BDS is often dated back to July 2005, when more than a hundred Arab organisations, principally in the West Bank and Gaza, called for a boycott of Israel. But that declaration was in fact the culmination of several years of agitation. Omar Barghouti — widely considered to be the founder and face of BDS — was among several Arab activists to call for such a boycott a year earlier in Ramallah. Earlier still, in April 2002, a letter was published in the Guardian that called for an academic boycott of Israel. It garnered more than 700 signatures (although a counter-petition on the internet boasted more than a thousand), and by October 2002 divestment petitions were circulating on more than 50 campuses in the United States and elsewhere.

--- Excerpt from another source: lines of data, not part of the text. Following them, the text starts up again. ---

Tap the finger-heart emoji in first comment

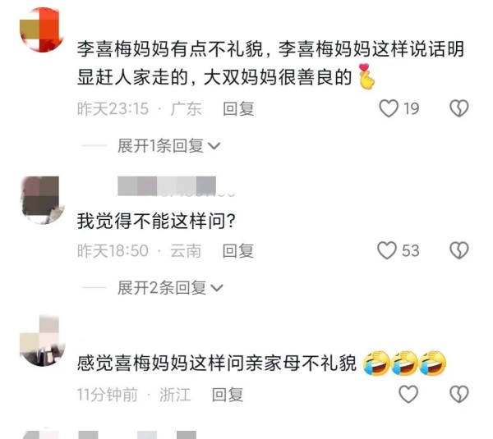click(366, 76)
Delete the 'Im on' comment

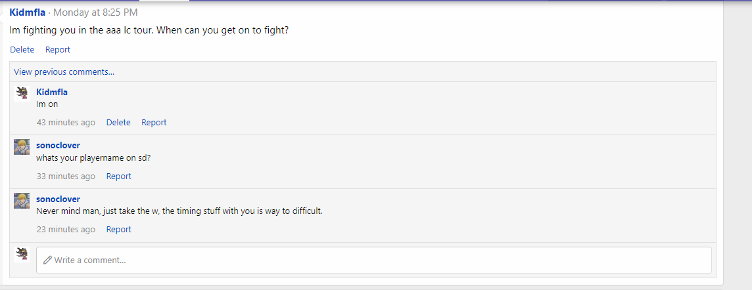(x=118, y=122)
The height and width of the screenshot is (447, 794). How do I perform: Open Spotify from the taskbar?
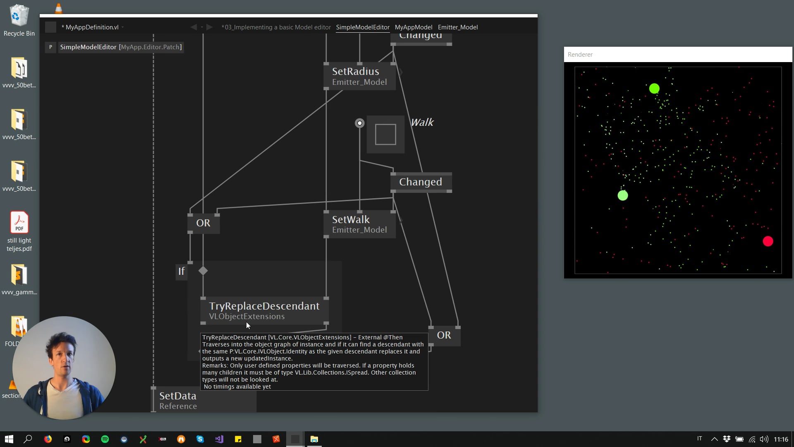(x=105, y=439)
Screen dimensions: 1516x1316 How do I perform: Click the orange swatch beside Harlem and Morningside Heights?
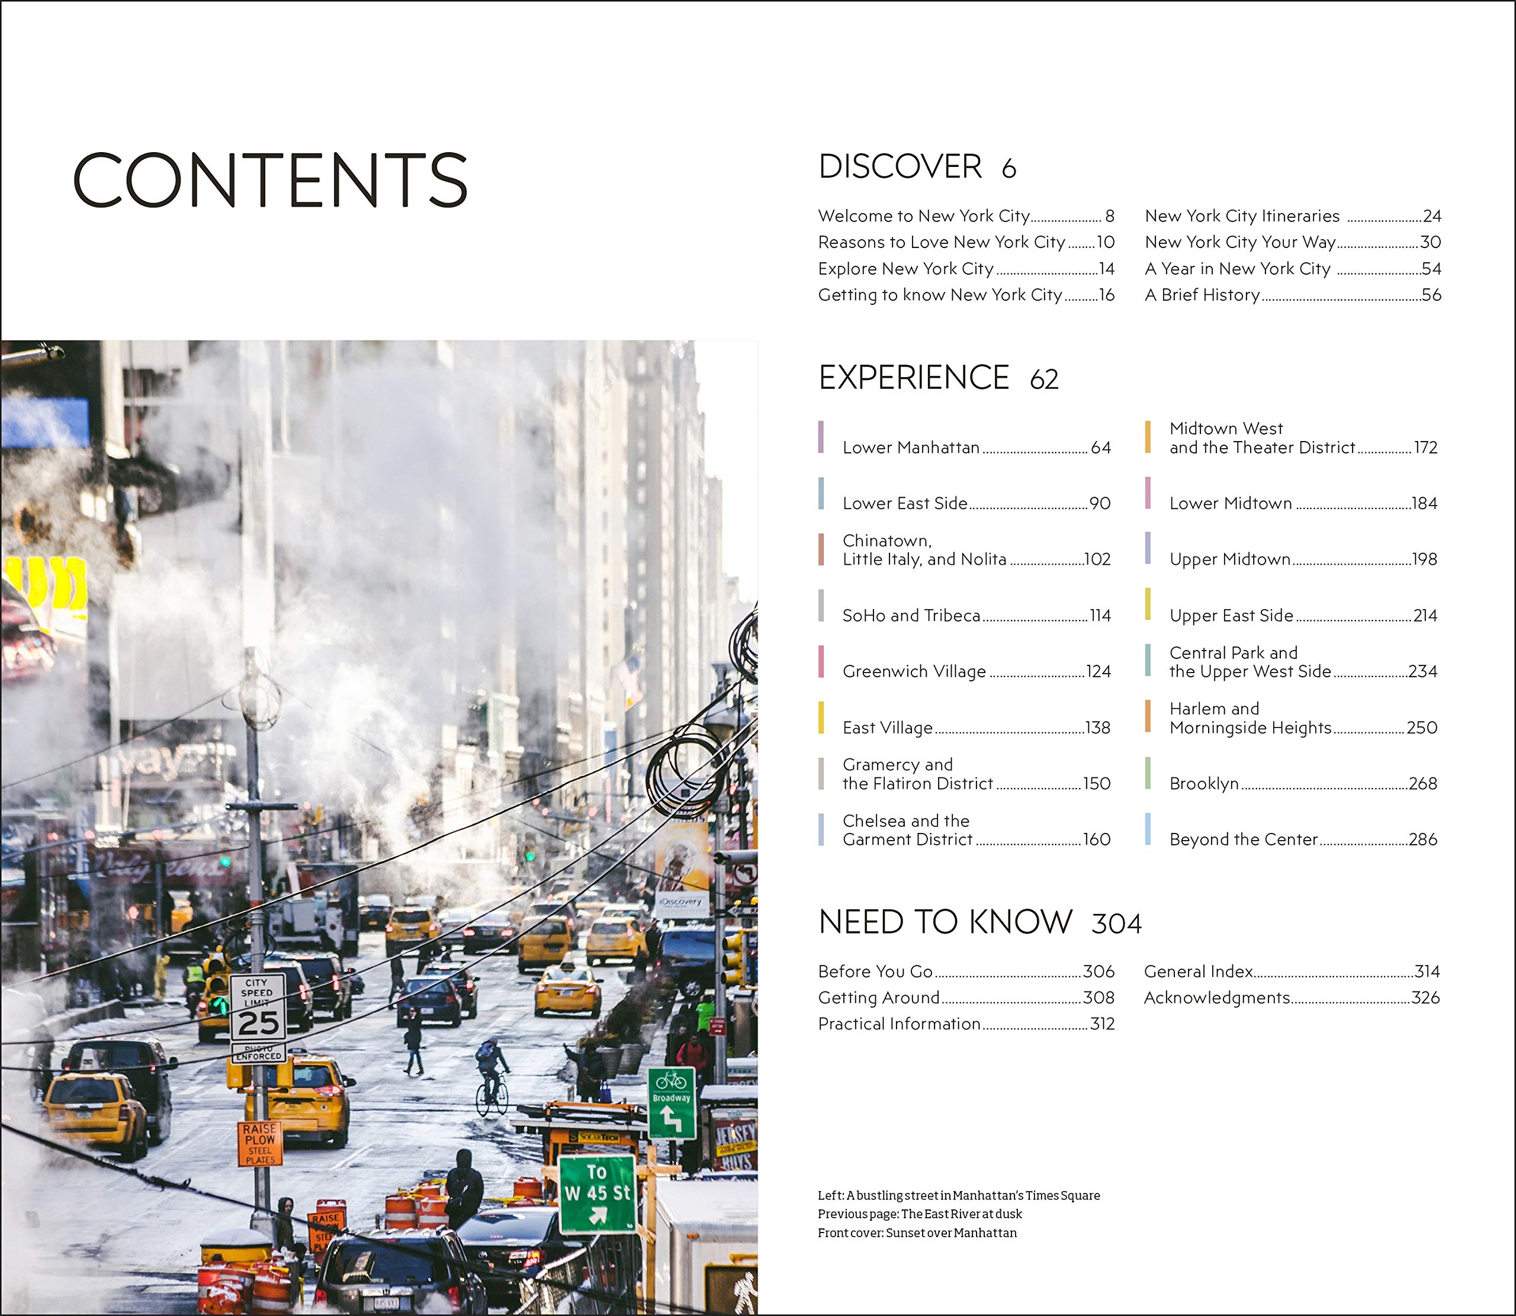1147,716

It was in 2001, however, that the idea of a broad boycott of Israel really took off, at the World Conference against Racism, held in Durban in September. That conference, then and since dismissed as a farce, attempted to equate Zionism and racism (echoing the infamous UN General Assembly resolution in force from 1975 to 1991), leading to the withdrawal of the Israeli and American delegations and ultimately to the collapse of the conference’s credibility. (The ground for the conference was laid at a preparatory gathering in February 2001 in Tehran.) Regardless, a “Durban strategy” emerged from the conference that recommended “a policy of complete and total isolation of Israel” and “the imposition of mandatory and comprehensive sanctions and embargoes, and the full cessation of all links (diplomatic, economic, social, aid, military cooperation and training) between all states and Israel”. It was Durban I, as the conference came to be known, that also helped to popularise the portrayal of Israel as an apartheid state.